CHRIS KREBS They were debating, you know, what is it that that's really almost a entirely binary decision. They were talking about like salt and vinegar chips, which I love, cilantro, I also love. But the thing that there was just so dramatically 50/50, like love, hate was Hawaiian pizza. And whether you like pineapple on your pizza.
ANDREA BERNSTEIN Where do you come down on the pineapple on pizza debate?
CHRIS KREBS Oh, it's disgusting.
ANDREA BERNSTEIN Terrible.
CHRIS KREBS Yes, it is horrible.
ANDREA BERNSTEIN That was it. They created a toolkit for election officials all over the country called the War on Pineapple Understanding Foreign Interference in five steps.
CHRIS KREBS Then it's a five step process that begins with identifying the issue.
ANDREA BERNSTEIN So in this case, identifying the issue would mean that some foreign adversary would say, wow, people get really heated about whether they like pineapple on their pizza or not. Let's pick that. Step one complete. Step two is moving accounts into place. Meaning set up Facebook pages and Twitter and Instagram accounts that gather a bunch of followers and relentlessly hammer away at whatever the issue is. Pineapple on pizza is an abomination. Pineapple is a delicious topping.
CHRIS KREBS The third step is amplifying the issue.
ANDREA BERNSTEIN Those fake Twitter and Facebook accounts start picking fights online, trolling people who disagree, politicians who benefit from the disinformation. Repeat it. Fringe media outlets think OAN and Infowars the kinds of places that traffic in verified falsehoods. They start beating the drum over and over. You can imagine the headlines. Leftist snowflakes are ruining pizza and our country. Watch this member of Antifa want a slice of pineapple pizza from the mouth of a hungry child.
CHRIS KREBS Fourth is getting mainstream pick up where you actually get it on you know, whatever your targeted media outlet of choice is.
ANDREA BERNSTEIN Conventional outlets will report on the controversy itself, legitimizing it and bringing it to an even larger audience. No matter how you slice it. Americans are split over pineapple on pizza.
CHRIS KREBS But the fifth step because the continued pressure of pushing the lie is to take it into the real world, to have actual boots on the ground, people in the streets.
ANDREA BERNSTEIN Social media accounts start announcing rallies and protests. Those events get picked up by other like minded groups. Suddenly you have a bunch of stoked up, angry people gathering to say that if you don't like pineapple on pizza, you're un-American and need to be stopped. The team at CISA developed this whole toolkit specifically because they had seen Russia interfere in an American election in 2016 and they knew the disinformation was only going to get worse. In 2020, of course, there was a campaign to undermine confidence in the election.
[CLIP]
DONALD TRUMP you know, mail ballots –they cheat. Okay, people cheat. Mail ballots are a very dangerous thing for this country because they're cheaters. [END CLIP]

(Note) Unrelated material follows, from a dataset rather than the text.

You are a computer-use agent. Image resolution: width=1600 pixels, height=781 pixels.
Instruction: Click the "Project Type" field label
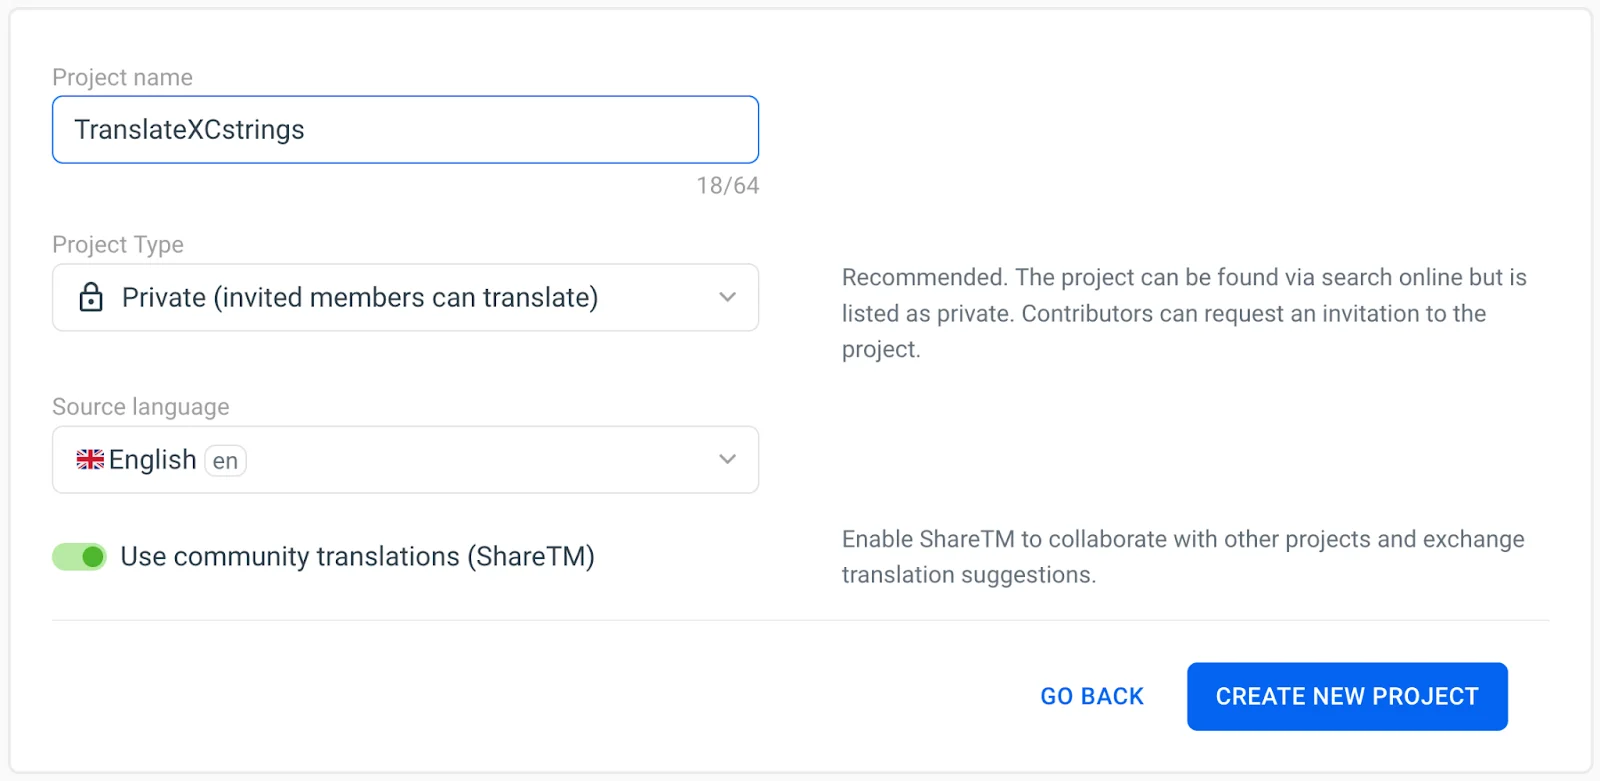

ANDREA BERNSTEIN These remarks were from April and throughout 2020, Trump kept repeating that mail in voting was subject to fraud.
[CLIP]
DONALD TRUMP The mail ballots are corrupt, in my opinion, and they collect them and they get people to go in and sign them and then they are forgeries in many cases, it's a horrible thing. And so what happens... [END CLIP]
ANDREA BERNSTEIN His campaign filed papers and over a dozen lawsuits to restrict mail in voting. Judges rejected almost all of them. Still, from Krebs perspective, the war on pineapple was working. They couldn't stop the lies. But when it came to the people who actually oversee elections, the inoculations seemed to be taking hold. Election officials, both Republican and Democrat, loved the toolkit and used it to educate voters. This is Kreb's is top aide at the time: Matt Masterson.
MATT MASTERSON We saw the state of Rhode Island and the secretary of state there take the war on pineapple product, localized it to Rhode Island with its own issue around whether you use a spoon or a straw to drink frozen lemonade. I don't understand the issue, but it resonates with Rhode Islanders and talk to Rhode Islanders about mis- and disinformation in elections. We saw the secretary of state of West Virginia, a Republican, go on a road show within West Virginia and then to other states talking about the myths and disinformation campaign that was executed in 2016 and how to get informed about elections in advance of 2020, so it can't happen to you again.
ANDREA BERNSTEIN By the time Election Day rolled around. The team at CISA felt good about their work.
MATT MASTERSON Sitting in the war room in Arlington, Virginia, in November 2020 and afterwards. This was as smooth a presidential election as I've experienced in my career.
CHRIS KREBS We were doing phone calls and conference calls with with media every 3 hours, I think it was. And so I think we did our last one a little bit before midnight and so hung around a little bit after that and then hopped on my bike and rode home.
ANDREA BERNSTEIN In the wee hours of the morning. The president spoke from the White House briefing room.
[CLIP]
DONALD TRUMP This is a fraud on the American public. This is an embarrassment to our country. We were getting ready to win this election. Frankly, we did win this election. [END CLIP]
CHRIS KREBS Which was you know, that was kind of surreal.
ANDREA BERNSTEIN It took a few days for the media to call the election for Biden. In that window, in the weeks that followed, a post-election disinformation campaign got underway.
[CLIP]
DONALD TRUMP They stopped counting for 4 hours, and a lot of things happened. [END CLIP]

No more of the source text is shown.